Шри Рамана Махарши, A Catechism of Instruction [Катехизис наставления]. (Издательство Sriramanasramam, Тируваннамалай, Южная Индия). – Эта другая книга была составлена путём объединения наставлений, данных Шри Раманой в ответ на вопросы, заданные его учениками; основными темами, рассматриваемыми в ней, являются: существенные характеристики духовного наставления (upadeśa) и отличительные признаки гуру; метод реализации (sādhana) с его различными способами, и в частности vicāramārga, то есть поиск «высшего я», о котором говорилось выше; «опыт» (anubhava), то есть сама реализация на её различных стадиях; наконец, характер состояния того, кто твердо утвердился в Знании (ārūḍhasthiti), неизменном состоянии, которое является состоянием полной идентичности или поглощения в «высшем я». Мы немного сожалеем об использовании слова «катехизис» в названии этих двух томов (из которых только второй, кстати, написан в «катехизической» форме вопросов и ответов), поскольку на Западе оно почти неизбежно вызывает представление о чисто экзотерическом и даже совершенно элементарном учении; таким образом, мы видим «ассоциации», которые необходимо учитывать, во избежание двусмысленностей, но, к сожалению, восточные люди, пишущие на западных языках, не всегда относятся к ним достаточно аккуратно.
Шри Ауробиндо, Les Bases du Yoga.
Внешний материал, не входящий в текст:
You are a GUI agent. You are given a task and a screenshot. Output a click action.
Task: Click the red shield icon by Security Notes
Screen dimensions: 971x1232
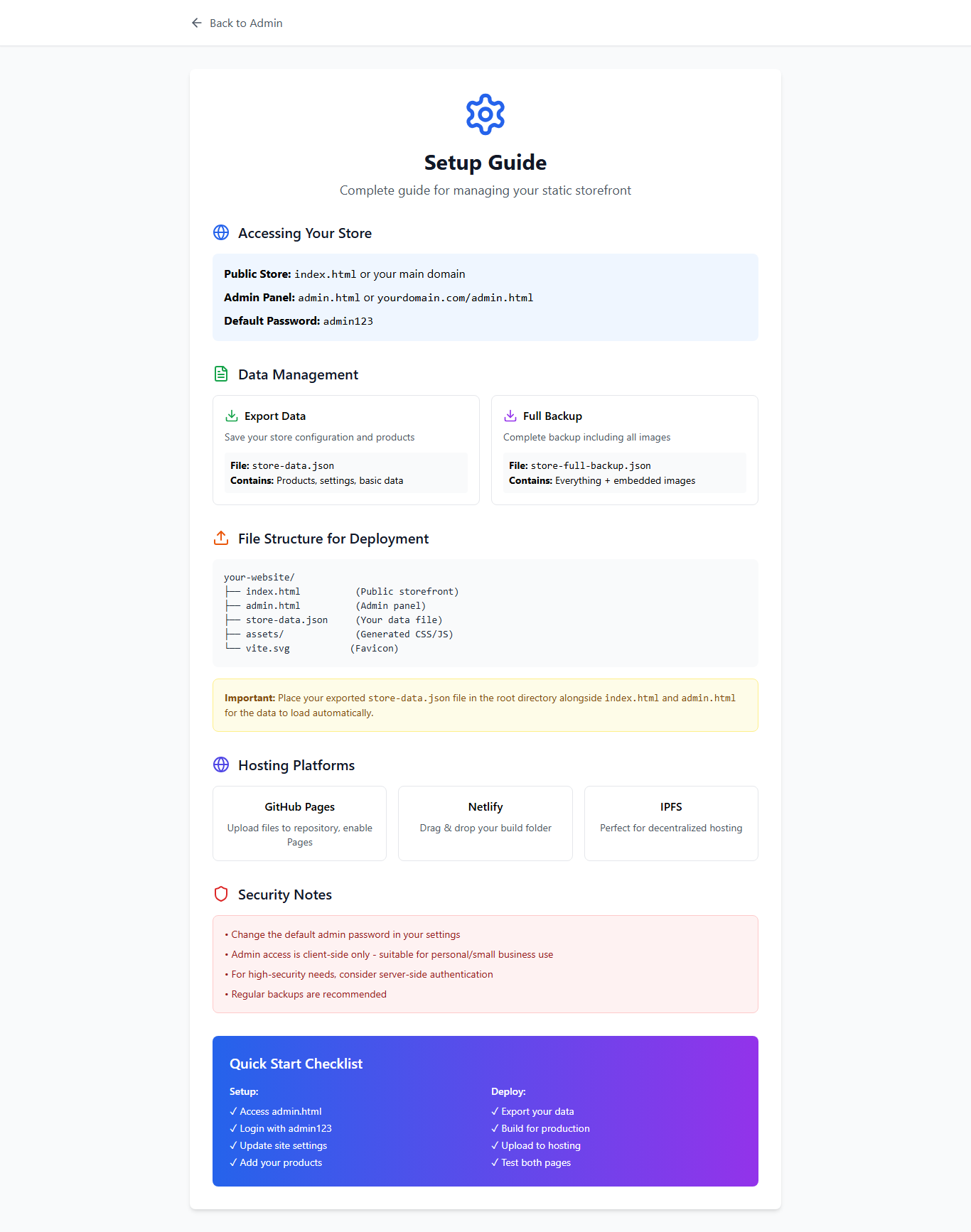point(221,895)
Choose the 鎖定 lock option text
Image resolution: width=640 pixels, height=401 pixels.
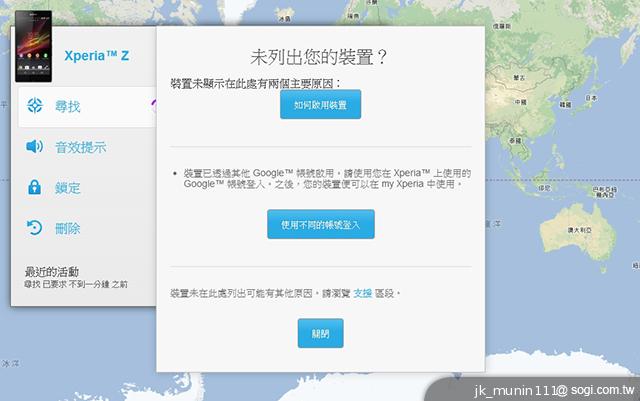68,188
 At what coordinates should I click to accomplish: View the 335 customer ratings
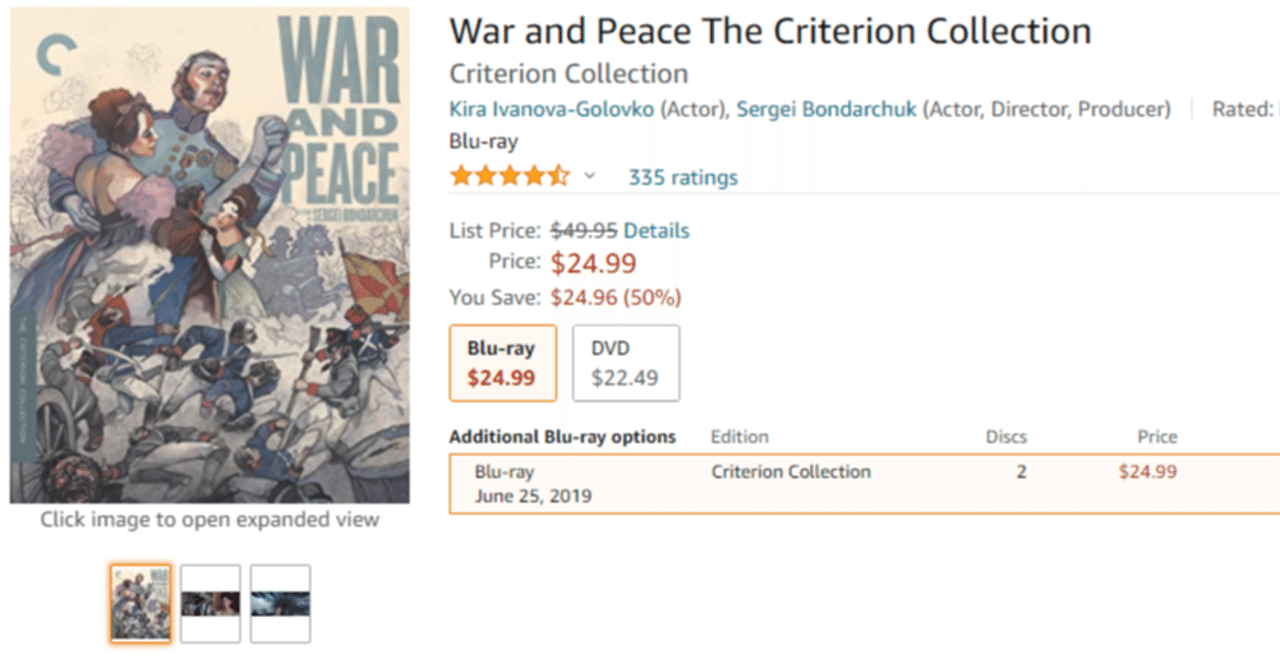682,177
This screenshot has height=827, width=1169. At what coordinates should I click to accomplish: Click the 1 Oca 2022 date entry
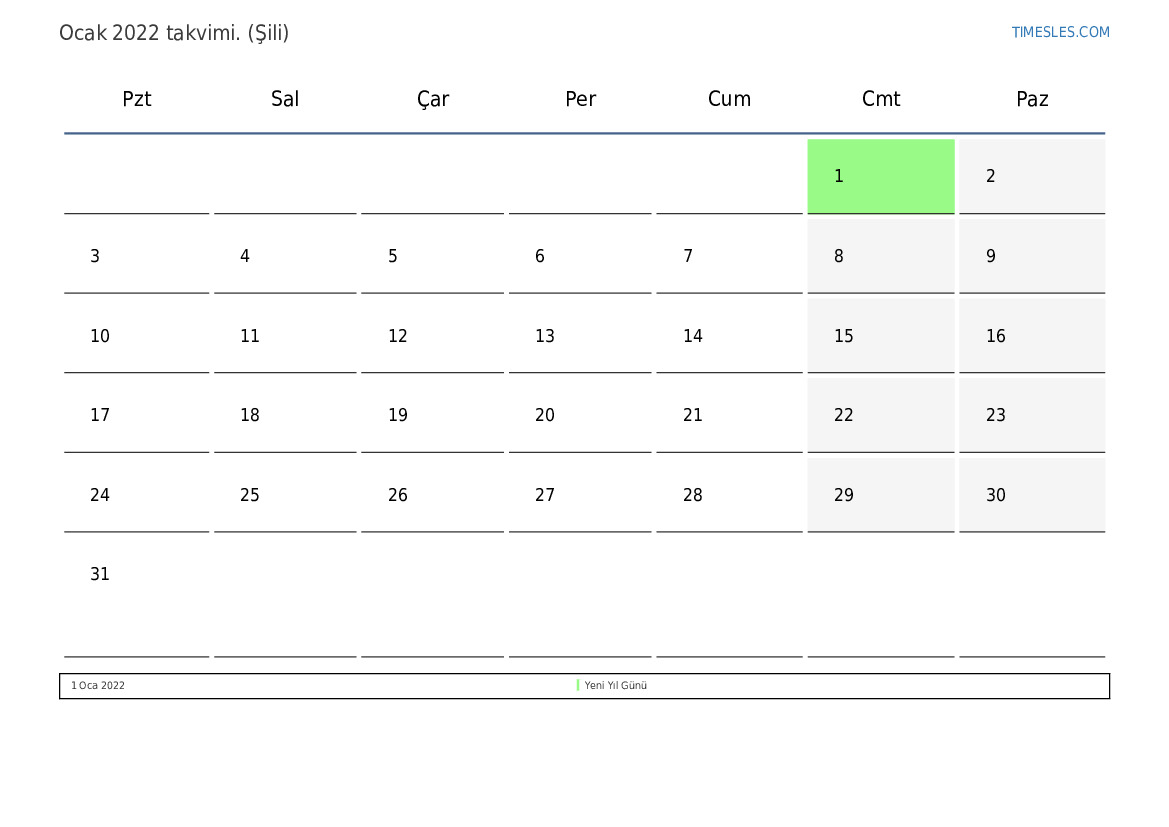(x=98, y=686)
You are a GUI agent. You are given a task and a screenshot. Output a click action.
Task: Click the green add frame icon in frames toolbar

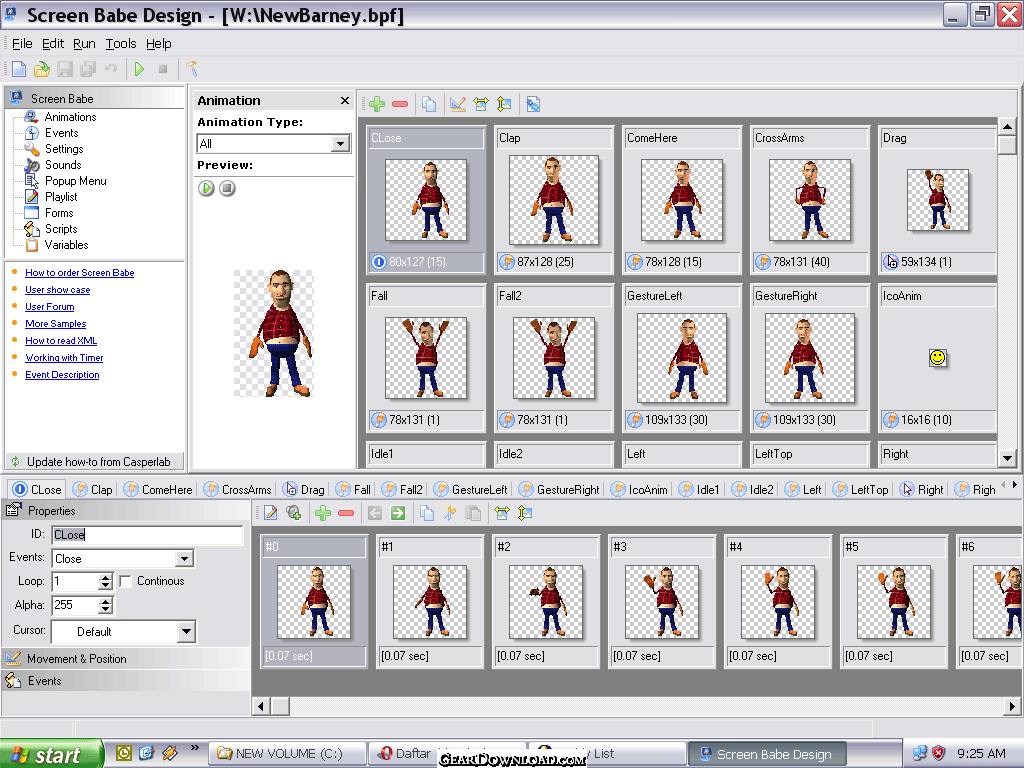[322, 513]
Précédé d’une étude de Nolini Kanta Gupta sur le Yoga de Shrî Aurobindo [Основы йоги. С предшествующим исследованием Нолини Канта Гупты о йоге Шри Ауробиндо] (Издательство Union des Imprimeries, Фрамери, Бельгия). – Мы уже говорили об английском издании этой книги; поэтому должны были бы просто отметить публикацию этого французского перевода, если бы ему не предшествовало введение, которое, нужно прямо сказать, требует некоторых оговорок. Во-первых, когда Шри Ауробиндо сам говорит «наша йога», это может пониматься в совершенно обоснованном смысле как йога, которую он практикует и преподает; но когда другие говорят о «йоге Шри Ауробиндо», они иногда делают это таким образом, что, кажется, хотят приписать ему право собственности на неё или претендовать на своего рода «авторское право» на особую форму йоги, что недопустимо, поскольку мы находимся здесь в области, где индивидуальности не имеют значения; мы хотим верить, что сам Шри Ауробиндо здесь ни при чём, и что это следует рассматривать только как проявление несколько нескромного и довольно неуклюжего рвения со стороны некоторых его учеников. Вероятно, более серьёзно то, что введение, о котором идёт речь, сильно затронуто «эволюционистскими» концепциями; мы приведем лишь две или три характерные фразы: «До сих пор смертность была руководящим принципом жизни на земле; её заменит сознание бессмертия. Эволюция осуществлялась посредством борьбы и страданий; отныне она будет спонтанным, гармоничным и счастливым цветением... Человеку уже больше миллиона или двух лет; ему вполне пора превратиться в существо высшего порядка». Как такие утверждения могут сочетаться с малейшим представлением о традиционной учении о циклах, и в особенности с тем фактом, что мы в настоящее время находимся в самом мрачном периоде Кали-Юги?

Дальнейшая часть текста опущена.